### WORK INSTRUCTION
Scan the entries below and say how many lines contain "each". Write only the number.

### DATA FOR THIS EXERCISE
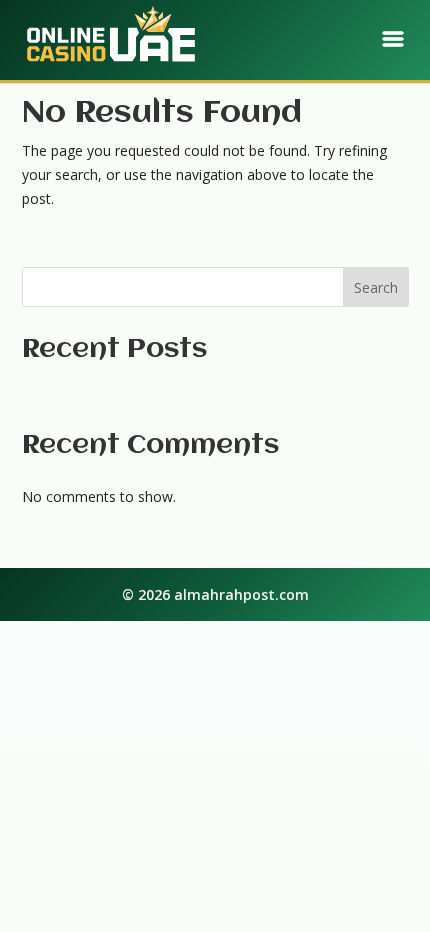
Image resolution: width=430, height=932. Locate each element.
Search (376, 287)
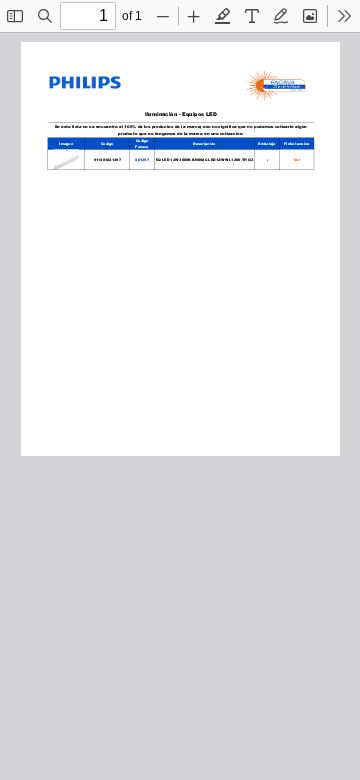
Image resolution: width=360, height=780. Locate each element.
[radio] (223, 16)
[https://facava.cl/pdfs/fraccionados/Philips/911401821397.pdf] (295, 159)
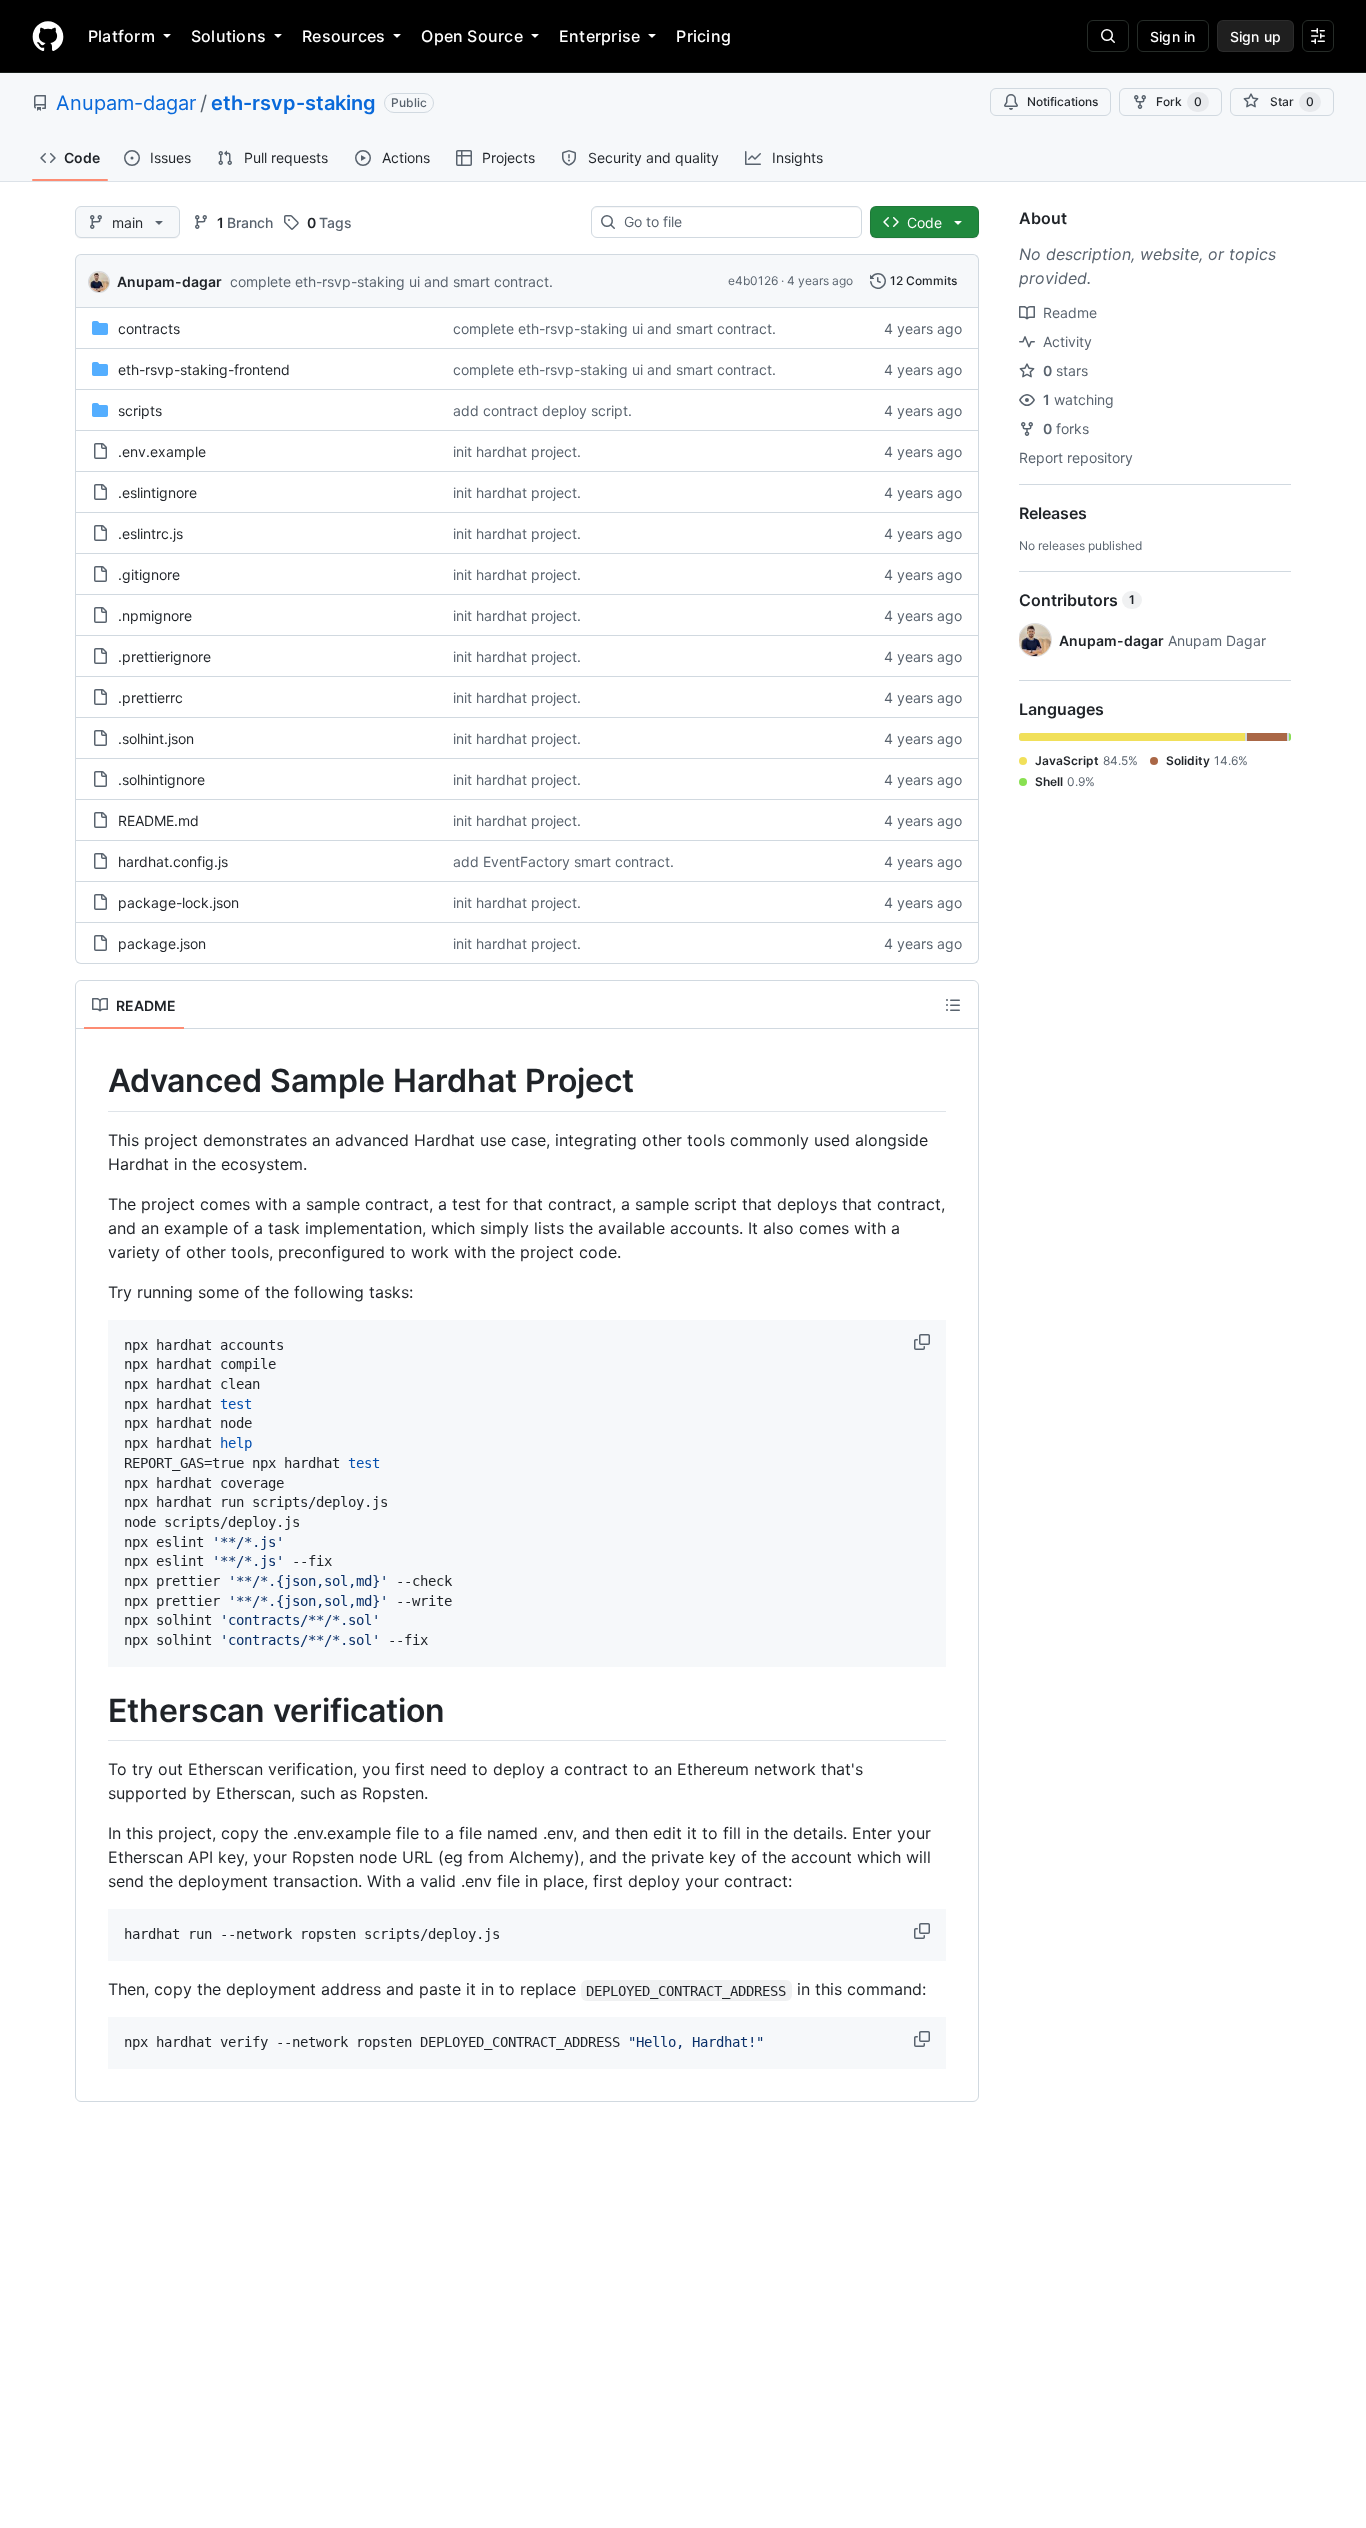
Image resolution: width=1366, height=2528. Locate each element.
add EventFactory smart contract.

### WRITTEN ANSWER
3